> Exercise directions:
For the entries below, the expected answer is the line with "Open the JD user avatar", the line with "Task: Click the once a day except D47 cell", and every line between them, exactly as written, and nothing more.

> Data records:
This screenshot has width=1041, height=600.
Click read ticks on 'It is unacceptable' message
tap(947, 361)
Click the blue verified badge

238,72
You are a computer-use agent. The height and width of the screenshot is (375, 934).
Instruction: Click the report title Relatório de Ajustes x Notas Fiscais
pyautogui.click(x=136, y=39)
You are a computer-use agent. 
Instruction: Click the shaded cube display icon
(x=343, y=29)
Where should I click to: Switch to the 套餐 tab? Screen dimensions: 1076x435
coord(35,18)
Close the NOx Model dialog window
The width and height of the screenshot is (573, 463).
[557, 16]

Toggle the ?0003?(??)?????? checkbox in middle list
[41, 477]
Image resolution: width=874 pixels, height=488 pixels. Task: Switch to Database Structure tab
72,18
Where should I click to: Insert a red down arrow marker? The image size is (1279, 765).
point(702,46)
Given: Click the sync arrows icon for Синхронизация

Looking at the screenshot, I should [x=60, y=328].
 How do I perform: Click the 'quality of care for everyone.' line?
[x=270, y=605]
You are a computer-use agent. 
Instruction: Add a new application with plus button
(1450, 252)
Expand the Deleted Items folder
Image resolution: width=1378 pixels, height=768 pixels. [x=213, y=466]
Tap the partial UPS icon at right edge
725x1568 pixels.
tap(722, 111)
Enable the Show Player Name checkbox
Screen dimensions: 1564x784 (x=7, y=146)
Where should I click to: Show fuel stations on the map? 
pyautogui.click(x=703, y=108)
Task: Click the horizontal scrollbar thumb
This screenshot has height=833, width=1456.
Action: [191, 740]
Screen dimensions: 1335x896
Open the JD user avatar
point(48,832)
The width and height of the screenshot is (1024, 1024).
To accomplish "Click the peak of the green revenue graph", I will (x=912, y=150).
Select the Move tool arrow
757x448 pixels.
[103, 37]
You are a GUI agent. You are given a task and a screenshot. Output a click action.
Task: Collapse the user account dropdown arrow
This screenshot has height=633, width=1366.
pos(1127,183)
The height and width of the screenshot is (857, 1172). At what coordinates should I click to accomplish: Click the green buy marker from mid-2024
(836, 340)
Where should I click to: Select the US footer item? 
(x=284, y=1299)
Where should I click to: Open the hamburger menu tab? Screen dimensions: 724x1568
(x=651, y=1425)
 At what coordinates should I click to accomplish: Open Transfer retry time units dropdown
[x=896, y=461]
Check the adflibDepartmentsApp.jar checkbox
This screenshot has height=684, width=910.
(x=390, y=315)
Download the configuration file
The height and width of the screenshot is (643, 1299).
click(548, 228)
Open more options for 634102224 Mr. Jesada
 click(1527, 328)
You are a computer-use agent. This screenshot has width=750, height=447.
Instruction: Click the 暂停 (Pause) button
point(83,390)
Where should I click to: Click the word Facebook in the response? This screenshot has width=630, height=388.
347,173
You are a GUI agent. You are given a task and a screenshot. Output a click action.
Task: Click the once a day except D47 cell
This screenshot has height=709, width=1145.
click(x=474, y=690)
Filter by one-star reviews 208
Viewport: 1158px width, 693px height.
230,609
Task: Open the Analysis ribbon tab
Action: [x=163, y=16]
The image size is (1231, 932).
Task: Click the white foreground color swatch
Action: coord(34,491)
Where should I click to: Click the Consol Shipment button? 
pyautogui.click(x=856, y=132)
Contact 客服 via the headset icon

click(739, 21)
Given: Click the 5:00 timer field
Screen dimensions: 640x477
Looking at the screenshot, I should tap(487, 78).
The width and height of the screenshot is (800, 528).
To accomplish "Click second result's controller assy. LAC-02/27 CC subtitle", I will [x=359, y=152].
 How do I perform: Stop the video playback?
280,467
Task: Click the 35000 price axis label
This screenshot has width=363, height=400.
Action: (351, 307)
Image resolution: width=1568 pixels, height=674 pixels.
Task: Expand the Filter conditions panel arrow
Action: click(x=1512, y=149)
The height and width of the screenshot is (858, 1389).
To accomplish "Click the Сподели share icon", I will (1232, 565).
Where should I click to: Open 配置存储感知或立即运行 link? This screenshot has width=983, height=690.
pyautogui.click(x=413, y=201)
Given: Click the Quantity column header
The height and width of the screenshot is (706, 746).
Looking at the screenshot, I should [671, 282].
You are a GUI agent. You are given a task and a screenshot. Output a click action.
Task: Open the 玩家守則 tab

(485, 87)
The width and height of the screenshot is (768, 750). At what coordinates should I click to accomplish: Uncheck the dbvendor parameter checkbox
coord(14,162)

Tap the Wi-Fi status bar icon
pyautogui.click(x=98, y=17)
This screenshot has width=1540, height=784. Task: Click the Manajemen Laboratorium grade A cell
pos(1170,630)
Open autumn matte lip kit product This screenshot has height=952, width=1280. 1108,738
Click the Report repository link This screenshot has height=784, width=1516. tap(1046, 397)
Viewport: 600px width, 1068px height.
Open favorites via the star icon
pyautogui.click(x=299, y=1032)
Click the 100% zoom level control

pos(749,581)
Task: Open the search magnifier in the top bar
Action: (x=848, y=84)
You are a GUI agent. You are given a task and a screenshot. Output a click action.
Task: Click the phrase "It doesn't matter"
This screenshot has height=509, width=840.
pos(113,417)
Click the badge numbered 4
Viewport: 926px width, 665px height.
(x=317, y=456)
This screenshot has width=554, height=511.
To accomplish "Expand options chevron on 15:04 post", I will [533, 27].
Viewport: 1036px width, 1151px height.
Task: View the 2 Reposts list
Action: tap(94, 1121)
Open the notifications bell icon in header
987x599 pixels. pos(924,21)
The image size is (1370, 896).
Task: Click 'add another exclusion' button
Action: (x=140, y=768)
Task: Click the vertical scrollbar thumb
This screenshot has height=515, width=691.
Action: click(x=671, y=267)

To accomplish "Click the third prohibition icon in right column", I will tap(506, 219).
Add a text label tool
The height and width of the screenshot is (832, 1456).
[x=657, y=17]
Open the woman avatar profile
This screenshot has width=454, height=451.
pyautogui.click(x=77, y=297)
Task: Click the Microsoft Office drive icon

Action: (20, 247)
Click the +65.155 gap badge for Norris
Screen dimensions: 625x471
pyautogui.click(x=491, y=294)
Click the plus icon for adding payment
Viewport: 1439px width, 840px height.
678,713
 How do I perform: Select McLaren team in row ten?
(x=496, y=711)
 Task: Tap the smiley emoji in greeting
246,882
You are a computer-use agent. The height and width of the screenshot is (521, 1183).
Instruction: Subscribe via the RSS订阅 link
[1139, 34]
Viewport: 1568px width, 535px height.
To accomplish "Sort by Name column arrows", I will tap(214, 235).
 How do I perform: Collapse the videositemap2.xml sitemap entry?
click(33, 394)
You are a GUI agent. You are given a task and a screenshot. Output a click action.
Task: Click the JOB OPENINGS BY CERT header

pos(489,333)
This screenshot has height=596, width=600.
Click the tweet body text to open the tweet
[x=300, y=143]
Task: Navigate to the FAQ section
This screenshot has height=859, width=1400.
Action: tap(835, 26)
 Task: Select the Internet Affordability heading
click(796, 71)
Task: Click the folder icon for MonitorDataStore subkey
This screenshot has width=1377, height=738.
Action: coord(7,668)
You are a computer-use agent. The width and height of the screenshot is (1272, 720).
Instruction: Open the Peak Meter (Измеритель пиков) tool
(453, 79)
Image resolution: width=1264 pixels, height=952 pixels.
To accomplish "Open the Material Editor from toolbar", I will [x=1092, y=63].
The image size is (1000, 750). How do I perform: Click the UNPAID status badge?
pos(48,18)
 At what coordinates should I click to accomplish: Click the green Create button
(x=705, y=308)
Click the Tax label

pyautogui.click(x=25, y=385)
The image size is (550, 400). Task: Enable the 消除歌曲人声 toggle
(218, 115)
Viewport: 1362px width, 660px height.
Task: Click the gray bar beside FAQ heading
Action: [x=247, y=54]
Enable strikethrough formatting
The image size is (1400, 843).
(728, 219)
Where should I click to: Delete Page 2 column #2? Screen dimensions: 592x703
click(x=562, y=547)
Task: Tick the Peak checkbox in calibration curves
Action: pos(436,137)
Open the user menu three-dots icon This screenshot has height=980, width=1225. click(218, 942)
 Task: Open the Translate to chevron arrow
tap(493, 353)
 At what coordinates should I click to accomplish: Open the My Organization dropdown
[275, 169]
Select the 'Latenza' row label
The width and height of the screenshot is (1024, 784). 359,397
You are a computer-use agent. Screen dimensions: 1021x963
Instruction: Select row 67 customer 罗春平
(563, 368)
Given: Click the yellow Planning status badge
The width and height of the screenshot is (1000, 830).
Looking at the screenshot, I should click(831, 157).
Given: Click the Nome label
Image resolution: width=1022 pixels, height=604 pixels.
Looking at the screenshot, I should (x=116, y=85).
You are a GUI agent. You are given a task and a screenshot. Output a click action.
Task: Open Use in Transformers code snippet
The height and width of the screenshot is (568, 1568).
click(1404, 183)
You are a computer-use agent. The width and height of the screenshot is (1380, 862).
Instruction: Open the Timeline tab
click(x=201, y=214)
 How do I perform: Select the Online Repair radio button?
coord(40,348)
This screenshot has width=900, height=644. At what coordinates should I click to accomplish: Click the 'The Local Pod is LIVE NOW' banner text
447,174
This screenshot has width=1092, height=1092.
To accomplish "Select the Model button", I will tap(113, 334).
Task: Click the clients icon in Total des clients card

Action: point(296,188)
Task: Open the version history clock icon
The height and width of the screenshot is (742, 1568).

> Output of the task:
Open the JD user avatar
point(48,832)
The width and height of the screenshot is (1024, 1024).
To accomplish "Click the peak of the green revenue graph", I will (x=912, y=150).
Select the Move tool arrow
757x448 pixels.
[103, 37]
You are a GUI agent. You are given a task and a screenshot. Output a click action.
Task: Collapse the user account dropdown arrow
This screenshot has height=633, width=1366.
pos(1127,183)
The height and width of the screenshot is (857, 1172). At what coordinates should I click to accomplish: Click the green buy marker from mid-2024
(836, 340)
Where should I click to: Select the US footer item? 
(x=284, y=1299)
Where should I click to: Open the hamburger menu tab? Screen dimensions: 724x1568
(x=651, y=1425)
 At what coordinates should I click to accomplish: Open Transfer retry time units dropdown
[x=896, y=461]
Check the adflibDepartmentsApp.jar checkbox
This screenshot has height=684, width=910.
(x=390, y=315)
Download the configuration file
The height and width of the screenshot is (643, 1299).
click(548, 228)
Open more options for 634102224 Mr. Jesada
 click(1527, 328)
You are a computer-use agent. This screenshot has width=750, height=447.
Instruction: Click the 暂停 (Pause) button
point(83,390)
Where should I click to: Click the word Facebook in the response? This screenshot has width=630, height=388.
347,173
You are a GUI agent. You are given a task and a screenshot. Output a click action.
Task: Click the once a day except D47 cell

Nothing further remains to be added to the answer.